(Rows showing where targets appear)
■ ■ ■
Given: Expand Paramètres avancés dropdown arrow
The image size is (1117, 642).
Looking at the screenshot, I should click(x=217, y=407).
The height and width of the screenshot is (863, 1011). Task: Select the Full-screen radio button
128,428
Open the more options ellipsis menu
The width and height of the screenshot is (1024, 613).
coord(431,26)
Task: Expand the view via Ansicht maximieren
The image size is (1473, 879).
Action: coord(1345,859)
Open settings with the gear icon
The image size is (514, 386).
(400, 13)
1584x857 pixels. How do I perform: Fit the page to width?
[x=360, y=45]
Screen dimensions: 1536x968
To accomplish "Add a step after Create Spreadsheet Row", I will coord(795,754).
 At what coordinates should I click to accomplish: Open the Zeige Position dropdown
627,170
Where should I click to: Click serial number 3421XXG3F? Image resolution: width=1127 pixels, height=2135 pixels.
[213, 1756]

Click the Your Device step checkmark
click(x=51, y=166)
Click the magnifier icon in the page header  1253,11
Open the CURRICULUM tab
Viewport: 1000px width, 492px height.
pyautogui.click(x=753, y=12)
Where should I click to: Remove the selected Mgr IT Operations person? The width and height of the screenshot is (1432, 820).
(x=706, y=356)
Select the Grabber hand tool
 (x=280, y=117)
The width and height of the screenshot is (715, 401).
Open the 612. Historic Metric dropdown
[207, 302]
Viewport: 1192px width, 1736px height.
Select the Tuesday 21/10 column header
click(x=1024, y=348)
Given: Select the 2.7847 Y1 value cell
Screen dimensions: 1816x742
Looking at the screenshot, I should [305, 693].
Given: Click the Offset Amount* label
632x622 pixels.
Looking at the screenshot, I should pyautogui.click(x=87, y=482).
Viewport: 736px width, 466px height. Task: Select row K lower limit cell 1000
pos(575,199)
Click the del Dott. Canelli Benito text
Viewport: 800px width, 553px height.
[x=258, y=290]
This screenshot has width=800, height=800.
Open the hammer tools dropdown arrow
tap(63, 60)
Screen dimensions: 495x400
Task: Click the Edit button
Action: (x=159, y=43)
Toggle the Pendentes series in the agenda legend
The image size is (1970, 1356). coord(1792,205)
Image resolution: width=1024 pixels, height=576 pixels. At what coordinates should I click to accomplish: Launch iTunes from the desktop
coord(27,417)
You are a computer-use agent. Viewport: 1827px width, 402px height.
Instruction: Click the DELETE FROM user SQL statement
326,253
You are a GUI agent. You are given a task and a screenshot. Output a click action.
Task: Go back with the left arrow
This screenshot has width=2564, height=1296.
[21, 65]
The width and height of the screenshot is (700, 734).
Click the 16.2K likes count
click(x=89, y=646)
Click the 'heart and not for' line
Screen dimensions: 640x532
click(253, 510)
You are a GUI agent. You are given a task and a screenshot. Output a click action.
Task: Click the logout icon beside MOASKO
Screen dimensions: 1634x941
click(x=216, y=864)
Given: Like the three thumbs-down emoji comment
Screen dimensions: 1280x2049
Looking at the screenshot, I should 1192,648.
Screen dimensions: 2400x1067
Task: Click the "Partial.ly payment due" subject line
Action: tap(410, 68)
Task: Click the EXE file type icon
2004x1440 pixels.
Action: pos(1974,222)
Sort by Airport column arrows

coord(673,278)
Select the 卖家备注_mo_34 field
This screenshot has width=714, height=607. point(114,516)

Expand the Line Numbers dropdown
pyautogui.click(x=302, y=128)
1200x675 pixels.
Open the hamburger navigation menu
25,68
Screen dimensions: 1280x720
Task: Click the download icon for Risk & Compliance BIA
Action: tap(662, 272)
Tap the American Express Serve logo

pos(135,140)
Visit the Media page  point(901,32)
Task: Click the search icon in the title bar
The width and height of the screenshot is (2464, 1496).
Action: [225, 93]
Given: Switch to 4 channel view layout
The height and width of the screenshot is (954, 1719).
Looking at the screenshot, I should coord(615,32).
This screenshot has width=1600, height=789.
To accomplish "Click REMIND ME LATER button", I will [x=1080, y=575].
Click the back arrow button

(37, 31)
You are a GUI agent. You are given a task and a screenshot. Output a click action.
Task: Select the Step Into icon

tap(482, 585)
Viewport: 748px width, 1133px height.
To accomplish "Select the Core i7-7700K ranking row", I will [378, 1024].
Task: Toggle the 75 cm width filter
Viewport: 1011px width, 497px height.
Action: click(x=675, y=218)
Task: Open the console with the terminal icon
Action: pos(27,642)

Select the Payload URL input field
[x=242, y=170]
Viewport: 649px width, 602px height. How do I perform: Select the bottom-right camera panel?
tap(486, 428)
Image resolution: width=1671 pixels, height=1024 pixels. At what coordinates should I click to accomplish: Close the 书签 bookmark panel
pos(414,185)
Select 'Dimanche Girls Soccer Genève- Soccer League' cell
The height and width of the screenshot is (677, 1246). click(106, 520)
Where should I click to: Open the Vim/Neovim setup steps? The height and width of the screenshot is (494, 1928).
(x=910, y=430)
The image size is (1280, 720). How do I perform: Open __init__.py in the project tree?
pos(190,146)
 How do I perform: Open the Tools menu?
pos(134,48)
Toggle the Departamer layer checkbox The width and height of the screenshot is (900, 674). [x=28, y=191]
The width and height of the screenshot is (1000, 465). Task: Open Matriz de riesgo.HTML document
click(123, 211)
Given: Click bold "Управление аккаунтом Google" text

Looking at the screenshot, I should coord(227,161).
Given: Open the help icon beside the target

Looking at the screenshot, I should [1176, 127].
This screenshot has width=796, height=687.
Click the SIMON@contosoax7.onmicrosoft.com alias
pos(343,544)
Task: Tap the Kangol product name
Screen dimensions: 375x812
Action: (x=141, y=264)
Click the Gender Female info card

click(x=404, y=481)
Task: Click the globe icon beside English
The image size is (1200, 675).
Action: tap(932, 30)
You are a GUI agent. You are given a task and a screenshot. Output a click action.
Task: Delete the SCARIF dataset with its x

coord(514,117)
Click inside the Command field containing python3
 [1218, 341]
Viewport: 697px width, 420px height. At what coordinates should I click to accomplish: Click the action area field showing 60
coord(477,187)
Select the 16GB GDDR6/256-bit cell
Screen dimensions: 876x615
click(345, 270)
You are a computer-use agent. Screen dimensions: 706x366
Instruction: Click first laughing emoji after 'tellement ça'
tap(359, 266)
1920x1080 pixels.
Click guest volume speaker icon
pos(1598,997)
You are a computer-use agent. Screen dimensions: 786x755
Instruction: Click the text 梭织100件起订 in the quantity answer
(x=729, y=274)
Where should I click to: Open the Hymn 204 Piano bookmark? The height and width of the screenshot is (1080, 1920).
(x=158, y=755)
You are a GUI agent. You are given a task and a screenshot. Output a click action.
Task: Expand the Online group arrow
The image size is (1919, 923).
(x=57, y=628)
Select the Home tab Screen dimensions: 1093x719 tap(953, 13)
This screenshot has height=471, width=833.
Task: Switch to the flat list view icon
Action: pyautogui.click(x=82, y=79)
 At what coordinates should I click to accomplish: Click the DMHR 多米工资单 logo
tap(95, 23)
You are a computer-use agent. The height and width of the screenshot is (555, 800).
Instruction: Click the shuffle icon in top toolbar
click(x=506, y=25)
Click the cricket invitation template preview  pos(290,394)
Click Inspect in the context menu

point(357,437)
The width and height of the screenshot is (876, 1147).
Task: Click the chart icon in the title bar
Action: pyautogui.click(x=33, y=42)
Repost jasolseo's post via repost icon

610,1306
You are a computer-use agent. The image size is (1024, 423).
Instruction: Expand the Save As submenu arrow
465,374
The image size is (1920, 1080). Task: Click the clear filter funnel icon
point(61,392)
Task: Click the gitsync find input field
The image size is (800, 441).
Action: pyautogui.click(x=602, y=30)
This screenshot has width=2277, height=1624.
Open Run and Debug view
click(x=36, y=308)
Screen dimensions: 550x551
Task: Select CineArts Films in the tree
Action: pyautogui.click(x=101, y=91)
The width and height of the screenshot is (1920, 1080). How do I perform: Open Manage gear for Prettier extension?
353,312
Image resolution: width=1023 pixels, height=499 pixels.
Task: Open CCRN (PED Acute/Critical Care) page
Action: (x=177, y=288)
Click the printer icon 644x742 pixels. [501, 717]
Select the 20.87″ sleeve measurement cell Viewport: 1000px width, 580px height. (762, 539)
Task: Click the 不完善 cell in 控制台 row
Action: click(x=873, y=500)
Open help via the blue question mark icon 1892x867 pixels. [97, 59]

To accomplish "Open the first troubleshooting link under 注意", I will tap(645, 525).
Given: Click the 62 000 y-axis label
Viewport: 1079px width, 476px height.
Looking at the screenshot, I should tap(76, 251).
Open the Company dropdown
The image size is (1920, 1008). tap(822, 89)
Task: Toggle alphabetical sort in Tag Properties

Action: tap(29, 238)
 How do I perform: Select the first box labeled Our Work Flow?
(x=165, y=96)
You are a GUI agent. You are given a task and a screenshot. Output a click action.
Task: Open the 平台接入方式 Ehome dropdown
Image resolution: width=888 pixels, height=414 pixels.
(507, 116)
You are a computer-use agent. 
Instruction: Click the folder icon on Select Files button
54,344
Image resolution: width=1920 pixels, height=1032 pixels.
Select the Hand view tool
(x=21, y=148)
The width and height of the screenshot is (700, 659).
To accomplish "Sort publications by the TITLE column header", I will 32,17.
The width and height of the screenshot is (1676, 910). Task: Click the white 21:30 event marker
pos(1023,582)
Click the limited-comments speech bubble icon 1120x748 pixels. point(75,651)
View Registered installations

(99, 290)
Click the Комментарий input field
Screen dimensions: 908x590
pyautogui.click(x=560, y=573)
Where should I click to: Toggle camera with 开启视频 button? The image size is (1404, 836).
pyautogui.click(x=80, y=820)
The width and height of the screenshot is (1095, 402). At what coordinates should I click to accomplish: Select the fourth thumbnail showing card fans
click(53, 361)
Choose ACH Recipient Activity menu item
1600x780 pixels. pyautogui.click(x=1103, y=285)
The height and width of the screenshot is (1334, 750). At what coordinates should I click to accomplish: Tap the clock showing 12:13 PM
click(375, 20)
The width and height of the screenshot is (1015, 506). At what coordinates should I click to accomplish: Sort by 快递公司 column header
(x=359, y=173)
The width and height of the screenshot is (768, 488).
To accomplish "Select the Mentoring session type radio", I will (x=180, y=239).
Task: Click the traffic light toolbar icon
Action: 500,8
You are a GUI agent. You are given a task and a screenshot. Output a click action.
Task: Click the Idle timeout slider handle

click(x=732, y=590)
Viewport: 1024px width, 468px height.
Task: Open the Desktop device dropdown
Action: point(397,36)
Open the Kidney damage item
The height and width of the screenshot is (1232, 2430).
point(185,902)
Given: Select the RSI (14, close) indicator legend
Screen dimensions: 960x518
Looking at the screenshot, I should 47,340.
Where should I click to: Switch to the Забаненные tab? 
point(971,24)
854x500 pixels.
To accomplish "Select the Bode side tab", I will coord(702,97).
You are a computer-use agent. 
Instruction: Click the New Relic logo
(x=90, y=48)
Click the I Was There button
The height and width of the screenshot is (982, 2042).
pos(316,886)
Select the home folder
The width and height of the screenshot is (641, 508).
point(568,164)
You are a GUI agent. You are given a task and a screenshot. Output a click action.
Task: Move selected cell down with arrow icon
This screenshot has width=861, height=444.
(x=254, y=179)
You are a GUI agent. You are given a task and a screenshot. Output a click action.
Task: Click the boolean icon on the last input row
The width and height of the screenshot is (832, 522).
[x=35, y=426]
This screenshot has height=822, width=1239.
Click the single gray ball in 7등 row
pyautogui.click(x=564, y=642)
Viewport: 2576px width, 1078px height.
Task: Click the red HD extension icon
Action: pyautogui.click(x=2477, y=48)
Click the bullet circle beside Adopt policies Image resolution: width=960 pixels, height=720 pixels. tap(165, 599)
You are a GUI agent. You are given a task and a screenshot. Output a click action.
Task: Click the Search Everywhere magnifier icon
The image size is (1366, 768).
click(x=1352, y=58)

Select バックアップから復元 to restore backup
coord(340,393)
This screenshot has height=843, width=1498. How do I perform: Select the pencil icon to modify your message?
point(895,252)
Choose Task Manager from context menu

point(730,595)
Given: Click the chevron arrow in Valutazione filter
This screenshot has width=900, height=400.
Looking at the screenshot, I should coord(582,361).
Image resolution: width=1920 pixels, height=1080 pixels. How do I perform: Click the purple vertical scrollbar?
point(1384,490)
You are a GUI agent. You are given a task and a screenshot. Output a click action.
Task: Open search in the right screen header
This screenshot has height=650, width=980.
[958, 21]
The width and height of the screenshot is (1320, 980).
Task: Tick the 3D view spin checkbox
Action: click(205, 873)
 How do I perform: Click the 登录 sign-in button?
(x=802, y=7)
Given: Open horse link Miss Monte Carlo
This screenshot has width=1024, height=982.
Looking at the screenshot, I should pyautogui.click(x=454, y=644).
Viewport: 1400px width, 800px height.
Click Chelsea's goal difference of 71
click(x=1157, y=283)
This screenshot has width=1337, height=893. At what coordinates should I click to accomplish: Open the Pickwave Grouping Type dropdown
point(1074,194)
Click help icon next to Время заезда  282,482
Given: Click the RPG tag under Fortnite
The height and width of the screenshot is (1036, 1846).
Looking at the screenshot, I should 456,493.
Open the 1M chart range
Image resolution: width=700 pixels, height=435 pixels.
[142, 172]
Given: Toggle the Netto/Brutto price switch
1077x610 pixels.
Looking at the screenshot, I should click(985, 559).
■ ■ ■
Put the lines from the start of the rows through the line containing "(x=280, y=117)" into a JSON list of strings, one string per line, omitting blank lines.

## [Finished task]
[
  "Given: Expand Paramètres avancés dropdown arrow",
  "The image size is (1117, 642).",
  "Looking at the screenshot, I should click(x=217, y=407).",
  "The height and width of the screenshot is (863, 1011). Task: Select the Full-screen radio button",
  "128,428",
  "Open the more options ellipsis menu",
  "The width and height of the screenshot is (1024, 613).",
  "coord(431,26)",
  "Task: Expand the view via Ansicht maximieren",
  "The image size is (1473, 879).",
  "Action: coord(1345,859)",
  "Open settings with the gear icon",
  "The image size is (514, 386).",
  "(400, 13)",
  "1584x857 pixels. How do I perform: Fit the page to width?",
  "[x=360, y=45]",
  "Screen dimensions: 1536x968",
  "To accomplish \"Add a step after Create Spreadsheet Row\", I will coord(795,754).",
  " At what coordinates should I click to accomplish: Open the Zeige Position dropdown",
  "627,170",
  "Where should I click to: Click serial number 3421XXG3F? Image resolution: width=1127 pixels, height=2135 pixels.",
  "[213, 1756]",
  "Click the Your Device step checkmark",
  "click(x=51, y=166)",
  "Click the magnifier icon in the page header  1253,11",
  "Open the CURRICULUM tab",
  "Viewport: 1000px width, 492px height.",
  "pyautogui.click(x=753, y=12)",
  "Where should I click to: Remove the selected Mgr IT Operations person? The width and height of the screenshot is (1432, 820).",
  "(x=706, y=356)",
  "Select the Grabber hand tool",
  " (x=280, y=117)"
]